Instruction: Rewrite the items below, replacing "breadcrumb link" with "navigation link" and leaving everything else unchanged. Omit the pictures from your answer.

— start of Records —

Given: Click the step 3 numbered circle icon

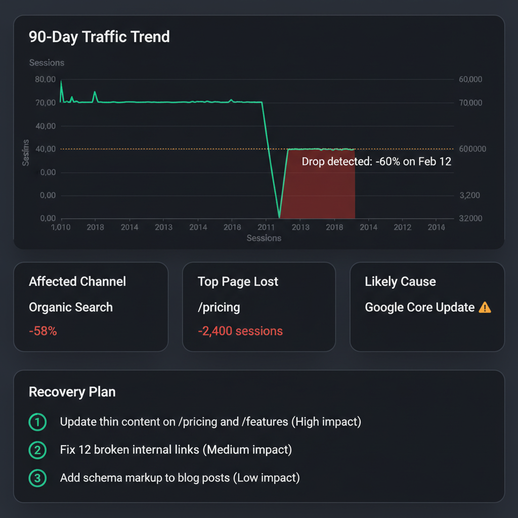Looking at the screenshot, I should coord(38,478).
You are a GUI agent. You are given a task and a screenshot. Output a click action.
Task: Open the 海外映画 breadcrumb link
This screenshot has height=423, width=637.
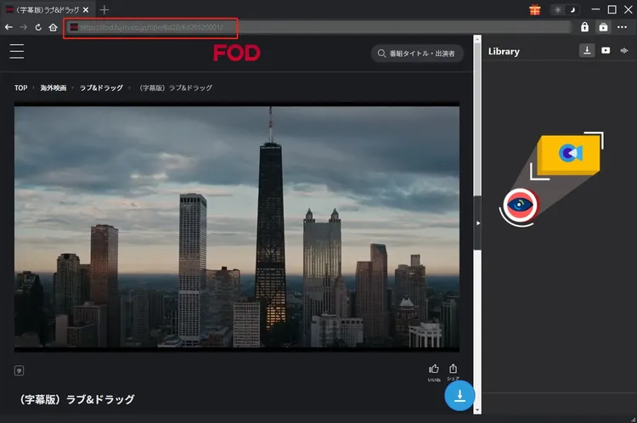[x=53, y=87]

— end of Records —

Expected output:
Given: Click the step 3 numbered circle icon

Looking at the screenshot, I should coord(38,478).
You are a GUI agent. You are given a task and a screenshot. Output a click action.
Task: Open the 海外映画 navigation link
This screenshot has height=423, width=637.
[x=53, y=87]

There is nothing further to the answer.